start Source text

Owners who deliberately hide building defects could be the next targets of Building Commissioner David Chandler, with defective buildings and their owners corporations potentially being named and shamed, just as dodgy developers are currently being exposed.
According to a report in the Sydney Morning Herald, Mr Chandler is appalled by results of a survey into defects conducted by Fair Trading and Strata Community Association (the strata managers’ peak body).
He told the Herald that the “most concerning” finding from the survey was that fewer than a fifth of the buildings with serious defects had been reported.
“What that is telling us is that a large number of body corporates are sitting on known defects and not reporting them,” he said. “We have got a fair degree of under-declaring going on in NSW.”
“My concern is that there are still properties transacting in that building, where there are owners selling and purchasers buying,” he said.
He warned body corporates that they risked defects in their buildings becoming revealed in a “very public way” if they did not report them to Fair Trading and alert potential purchasers.
Apartment block committees in NSW that fail to report defects are treading a very thin line when it comes to strata and consumer law.
The latter requires vendors to declare “material issues” with the properties, and that includes hidden or latent defects.
But what if the strata committee has managed to keep defects hidden from the owners? Simply put, they shouldn’t. Strata law requires owners corporations to maintain and repair common property. If they are not reporting that, then they are presumably not fixing it.

end Source text
start Supplied data

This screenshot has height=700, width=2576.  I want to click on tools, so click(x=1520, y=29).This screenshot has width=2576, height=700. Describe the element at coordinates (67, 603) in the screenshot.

end Supplied data

> [Problem details]:
Reproduce word for word the portion of the article on hidden building defects that begins at the words "But what if" and stops after "not fixing it.".

> [Finished task]:
But what if the strata committee has managed to keep defects hidden from the owners? Simply put, they shouldn’t. Strata law requires owners corporations to maintain and repair common property. If they are not reporting that, then they are presumably not fixing it.